I'm trying to implement a repository method for removing entities using only primary key, mainly because from a webapp I usually only are aware of the primary key when invoking a "delete request" from a web page.

Because of the ORM, the option today is to get the entity from the database, and then deleting it, which gives me an extra roundtrip.

I could use HQL delete, but since I want to create a generic delete method for all entities, that won't fly unless I use reflection to find out which field that is the primary key (doable, but doesn't feel correct).

Or is it in the nature of NHibernate to need the entity in order to correctly handle cascades?

I tried this approach, with the assumption that it would not load the entity unless explicitly necessary, however haven't had time to test it yet. Maybe someone can shed some light on how this will be handled?

var entity = session.Load<T>( primaryKey );
session.Delete( entity );

EDIT: Have now tested it and it seems that it still does a full select on the entity before deletion.

+1  A: 

nHibernate is an O(bject)RM. I agree with you that it probably needs the objects to resolve dependencies.

You can of course use direct ADO.Net calls to delete your objects. That presents its own problems of course since you'll have to take care of any cascading issues yourself. If you do go down this road, don't forget to evict from the nHibernate session whatever objects you delete using this method.

But, if this delete is in a really sensitive part of your system, that might be the way to go.

I'd make 100% sure though that this is the case. Throwing away all the nHibernate gives you because of this would not be wise.

I get the sense you know this, and you're looking for a strictly nHibernate answer, and I don't think it exists, sorry.

CubanX
+1  A: 

Disclaimer: I am not able to test it as of now. But won't following thing help:

Person entity = new Person();
entity.Id = primaryKey;
session.Delete( entity );

Don't load the entity but build your entity having just the primary key. I would have loved to test it but right now my environment is not working.

Pradeep
That might work, but it might refuse to delete an object that isn't associated with the session. Problem for me beeing that not all entities has .Id as their primary key, I would need to reflect in order to find out which is what, not a pretty solution I think. Thanks for the suggestion though.
jishi
+2  A: 

Load may return a proxy object but it isn't guaranteed. Your mapping may contain cascade deletes that will force NHibernate to load the object from the database in order to determine how to delete the object and its graph.

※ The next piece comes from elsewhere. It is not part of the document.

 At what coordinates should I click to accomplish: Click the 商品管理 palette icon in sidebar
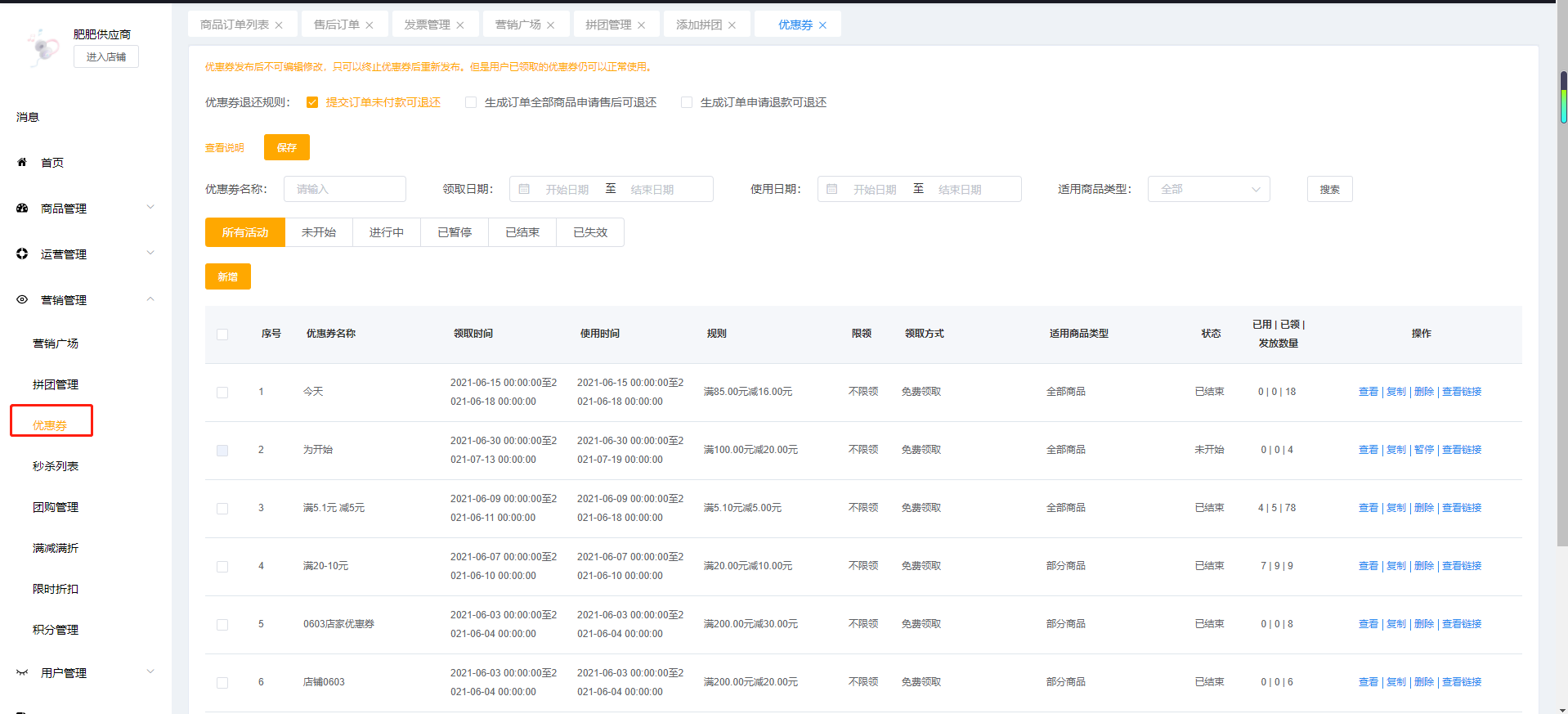(x=22, y=209)
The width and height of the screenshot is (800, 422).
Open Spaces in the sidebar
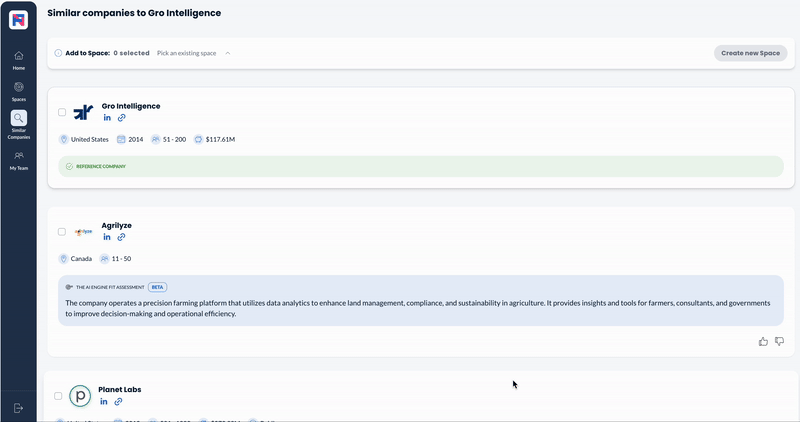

I would implement this using Load as you are doing. For some objects NHibernate may not need to do a select first. In cases where it does, that's the [usually] trivial price you pay for using an o/r mapper.

Jamie Ide
I have been trying to figure out when it will return a proxy object. Do you know if it only returns proxies for classes that are defined as "lazy"?
jishi
I don't know, but my guess is that it will load the object if the mapping contains any cascade settings. This is a nice feature -- you don't need to worry about cleaning up related objects. I would live with this behavior unless there was a performance problem. Loading objects by primary key is typically a very fast operation.